[Stored data]
****************

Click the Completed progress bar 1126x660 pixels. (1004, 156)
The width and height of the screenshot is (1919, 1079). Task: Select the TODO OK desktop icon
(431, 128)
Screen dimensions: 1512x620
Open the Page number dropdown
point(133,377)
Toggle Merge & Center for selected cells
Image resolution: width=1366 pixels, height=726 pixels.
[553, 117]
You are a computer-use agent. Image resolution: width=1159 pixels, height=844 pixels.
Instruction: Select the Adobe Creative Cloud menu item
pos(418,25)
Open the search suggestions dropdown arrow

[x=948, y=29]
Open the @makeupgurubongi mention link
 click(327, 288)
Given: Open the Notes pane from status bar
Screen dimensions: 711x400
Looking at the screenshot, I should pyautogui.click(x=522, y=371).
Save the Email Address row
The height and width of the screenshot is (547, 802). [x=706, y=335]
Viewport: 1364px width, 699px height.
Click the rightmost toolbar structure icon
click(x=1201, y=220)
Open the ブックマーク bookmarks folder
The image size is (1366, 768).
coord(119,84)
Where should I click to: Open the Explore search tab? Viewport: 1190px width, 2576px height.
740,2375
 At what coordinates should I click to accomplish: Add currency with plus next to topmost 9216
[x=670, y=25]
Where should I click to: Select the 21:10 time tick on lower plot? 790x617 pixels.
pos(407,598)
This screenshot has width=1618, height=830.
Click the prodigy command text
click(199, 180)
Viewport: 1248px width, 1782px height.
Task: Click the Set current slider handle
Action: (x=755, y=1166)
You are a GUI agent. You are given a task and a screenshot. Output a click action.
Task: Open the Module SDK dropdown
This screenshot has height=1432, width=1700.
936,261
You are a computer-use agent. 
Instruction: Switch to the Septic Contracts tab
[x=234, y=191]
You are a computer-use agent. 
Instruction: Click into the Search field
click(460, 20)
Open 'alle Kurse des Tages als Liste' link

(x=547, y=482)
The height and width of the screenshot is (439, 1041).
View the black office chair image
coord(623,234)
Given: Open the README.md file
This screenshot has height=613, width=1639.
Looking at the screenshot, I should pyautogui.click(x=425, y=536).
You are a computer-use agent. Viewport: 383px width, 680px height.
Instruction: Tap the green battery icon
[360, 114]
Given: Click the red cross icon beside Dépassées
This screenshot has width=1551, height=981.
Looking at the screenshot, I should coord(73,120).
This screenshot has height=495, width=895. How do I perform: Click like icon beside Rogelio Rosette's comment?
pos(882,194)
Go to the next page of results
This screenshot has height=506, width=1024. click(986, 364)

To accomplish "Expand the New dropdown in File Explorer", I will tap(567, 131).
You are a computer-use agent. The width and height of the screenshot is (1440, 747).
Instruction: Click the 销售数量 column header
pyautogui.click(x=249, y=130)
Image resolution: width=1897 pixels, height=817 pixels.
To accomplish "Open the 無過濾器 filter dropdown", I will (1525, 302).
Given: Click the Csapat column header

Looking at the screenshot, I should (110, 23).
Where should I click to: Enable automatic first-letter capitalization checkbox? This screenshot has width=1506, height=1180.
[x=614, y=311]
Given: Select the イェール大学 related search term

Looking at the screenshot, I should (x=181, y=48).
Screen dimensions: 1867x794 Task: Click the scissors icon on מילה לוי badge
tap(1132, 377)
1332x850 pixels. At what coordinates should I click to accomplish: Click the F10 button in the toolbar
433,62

****************

WHAT THE TASK REQUIRES:
Return the records exactly, every line included.

WRITTEN SOLUTION:
Click the Completed progress bar 1126x660 pixels. (1004, 156)
The width and height of the screenshot is (1919, 1079). Task: Select the TODO OK desktop icon
(431, 128)
Screen dimensions: 1512x620
Open the Page number dropdown
point(133,377)
Toggle Merge & Center for selected cells
Image resolution: width=1366 pixels, height=726 pixels.
[553, 117]
You are a computer-use agent. Image resolution: width=1159 pixels, height=844 pixels.
Instruction: Select the Adobe Creative Cloud menu item
pos(418,25)
Open the search suggestions dropdown arrow

[x=948, y=29]
Open the @makeupgurubongi mention link
 click(327, 288)
Given: Open the Notes pane from status bar
Screen dimensions: 711x400
Looking at the screenshot, I should pyautogui.click(x=522, y=371).
Save the Email Address row
The height and width of the screenshot is (547, 802). [x=706, y=335]
Viewport: 1364px width, 699px height.
Click the rightmost toolbar structure icon
click(x=1201, y=220)
Open the ブックマーク bookmarks folder
The image size is (1366, 768).
coord(119,84)
Where should I click to: Open the Explore search tab? Viewport: 1190px width, 2576px height.
740,2375
 At what coordinates should I click to accomplish: Add currency with plus next to topmost 9216
[x=670, y=25]
Where should I click to: Select the 21:10 time tick on lower plot? 790x617 pixels.
pos(407,598)
This screenshot has width=1618, height=830.
Click the prodigy command text
click(199, 180)
Viewport: 1248px width, 1782px height.
Task: Click the Set current slider handle
Action: (x=755, y=1166)
You are a GUI agent. You are given a task and a screenshot. Output a click action.
Task: Open the Module SDK dropdown
This screenshot has height=1432, width=1700.
936,261
You are a computer-use agent. 
Instruction: Switch to the Septic Contracts tab
[x=234, y=191]
You are a computer-use agent. 
Instruction: Click into the Search field
click(460, 20)
Open 'alle Kurse des Tages als Liste' link

(x=547, y=482)
The height and width of the screenshot is (439, 1041).
View the black office chair image
coord(623,234)
Given: Open the README.md file
This screenshot has height=613, width=1639.
Looking at the screenshot, I should pyautogui.click(x=425, y=536).
You are a computer-use agent. Viewport: 383px width, 680px height.
Instruction: Tap the green battery icon
[360, 114]
Given: Click the red cross icon beside Dépassées
This screenshot has width=1551, height=981.
Looking at the screenshot, I should coord(73,120).
This screenshot has height=495, width=895. How do I perform: Click like icon beside Rogelio Rosette's comment?
pos(882,194)
Go to the next page of results
This screenshot has height=506, width=1024. click(986, 364)

To accomplish "Expand the New dropdown in File Explorer", I will tap(567, 131).
You are a computer-use agent. The width and height of the screenshot is (1440, 747).
Instruction: Click the 销售数量 column header
pyautogui.click(x=249, y=130)
Image resolution: width=1897 pixels, height=817 pixels.
To accomplish "Open the 無過濾器 filter dropdown", I will (1525, 302).
Given: Click the Csapat column header

Looking at the screenshot, I should (110, 23).
Where should I click to: Enable automatic first-letter capitalization checkbox? This screenshot has width=1506, height=1180.
[x=614, y=311]
Given: Select the イェール大学 related search term

Looking at the screenshot, I should (x=181, y=48).
Screen dimensions: 1867x794 Task: Click the scissors icon on מילה לוי badge
tap(1132, 377)
1332x850 pixels. At what coordinates should I click to accomplish: Click the F10 button in the toolbar
433,62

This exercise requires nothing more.